((

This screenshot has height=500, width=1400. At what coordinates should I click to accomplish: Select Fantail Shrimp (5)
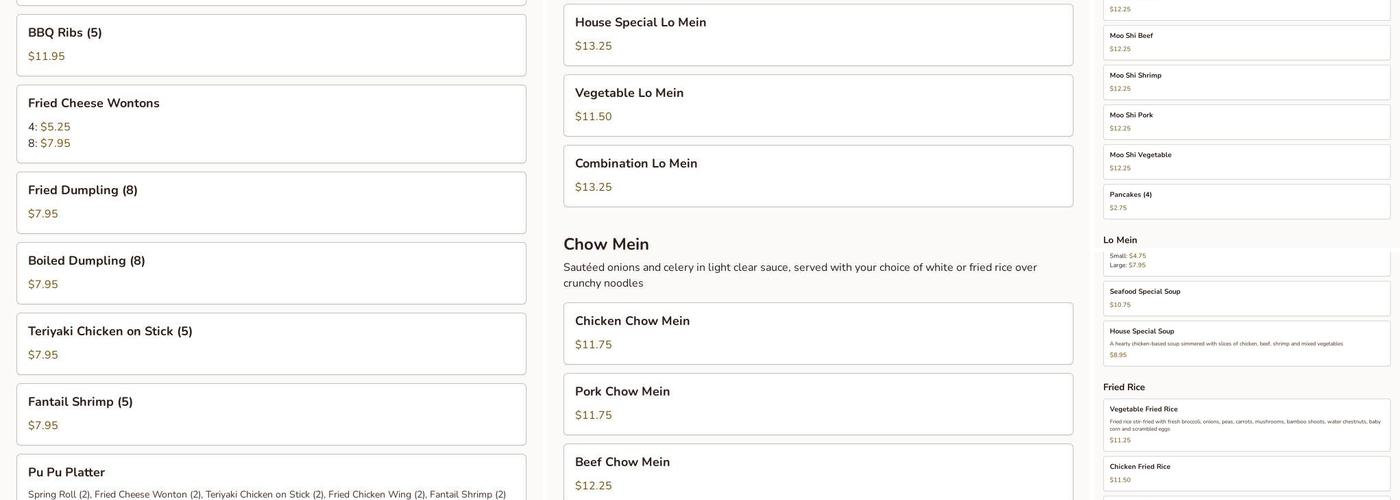click(271, 414)
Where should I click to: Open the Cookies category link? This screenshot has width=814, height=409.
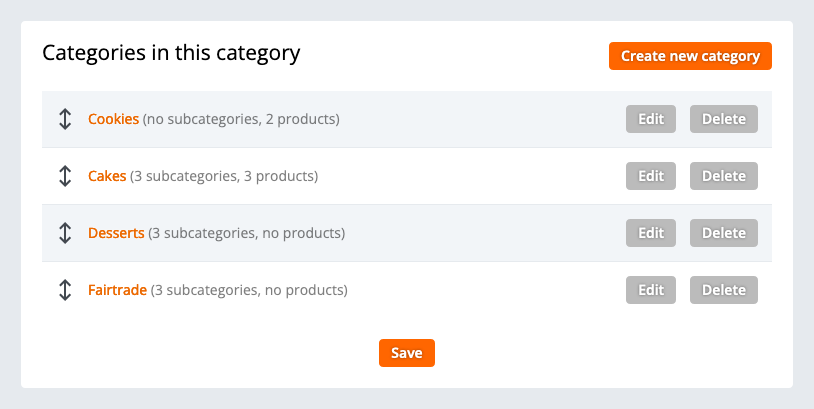pyautogui.click(x=113, y=120)
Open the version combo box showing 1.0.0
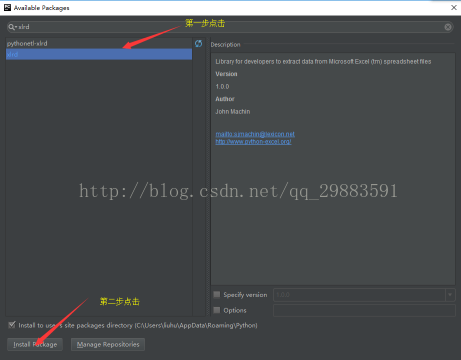This screenshot has width=461, height=360. click(x=364, y=295)
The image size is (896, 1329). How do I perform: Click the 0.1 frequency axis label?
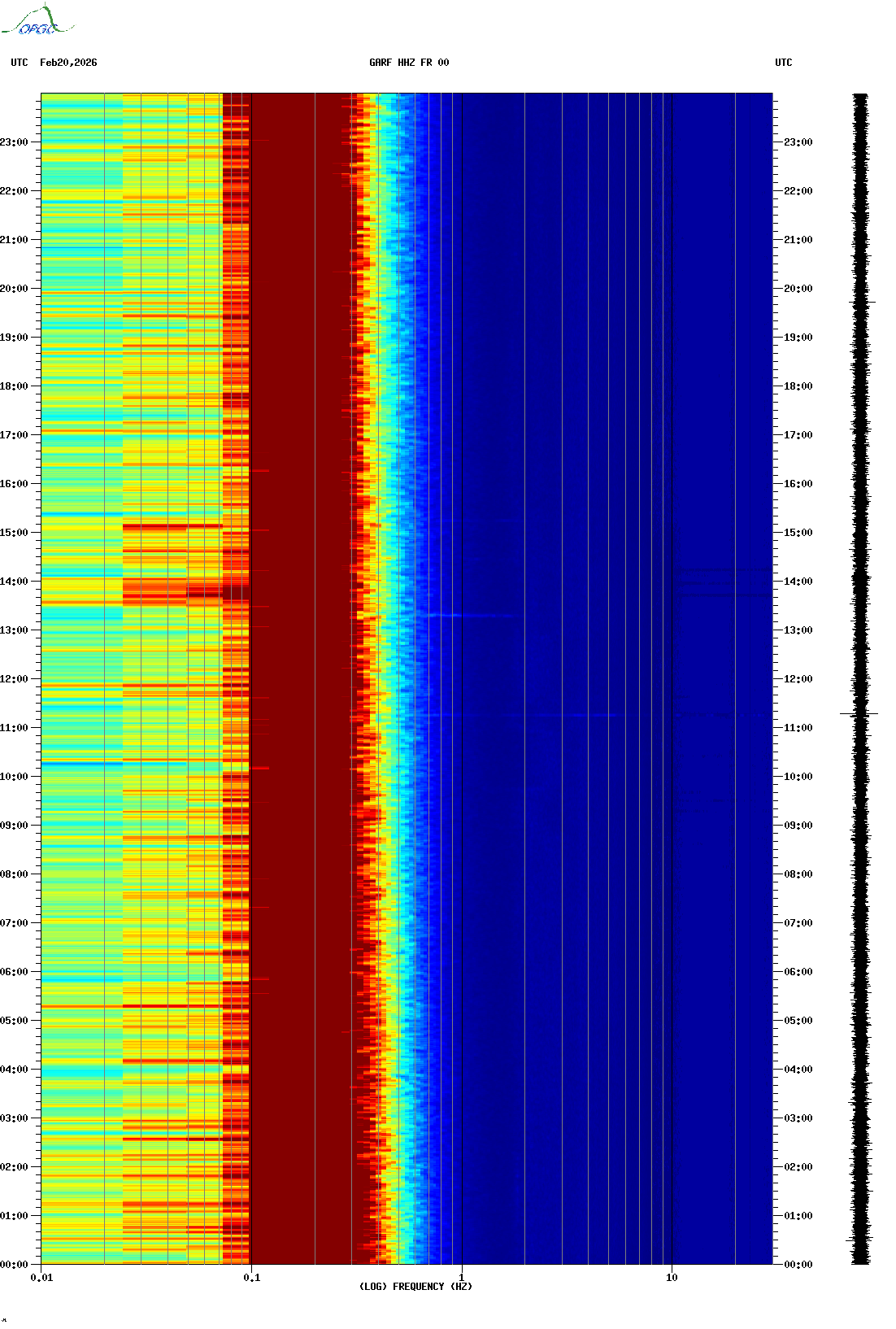tap(252, 1278)
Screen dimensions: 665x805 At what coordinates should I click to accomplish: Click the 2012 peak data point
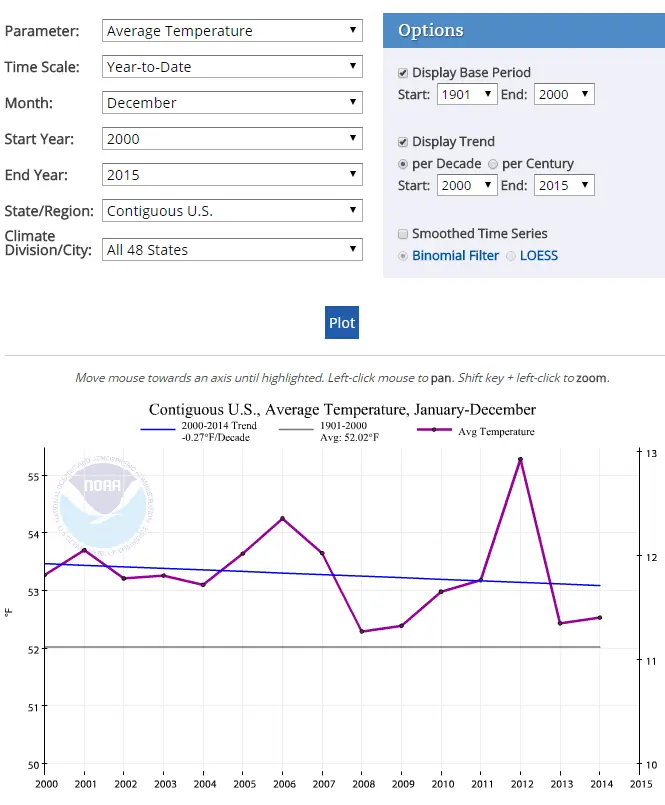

))

- About this exercise: An exact copy of all the entries is required, and it must contain no pictures.

- Exercise answer:
This screenshot has height=500, width=1400. At what coordinates should I click to accomplish: Select Fantail Shrimp (5)
click(271, 414)
Where should I click to: Open the Cookies category link? This screenshot has width=814, height=409.
pyautogui.click(x=113, y=120)
Open the version combo box showing 1.0.0
This screenshot has width=461, height=360. click(x=364, y=295)
The image size is (896, 1329). How do I perform: Click the 0.1 frequency axis label?
tap(252, 1278)
Screen dimensions: 665x805 At what coordinates should I click to accomplish: Click the 2012 peak data point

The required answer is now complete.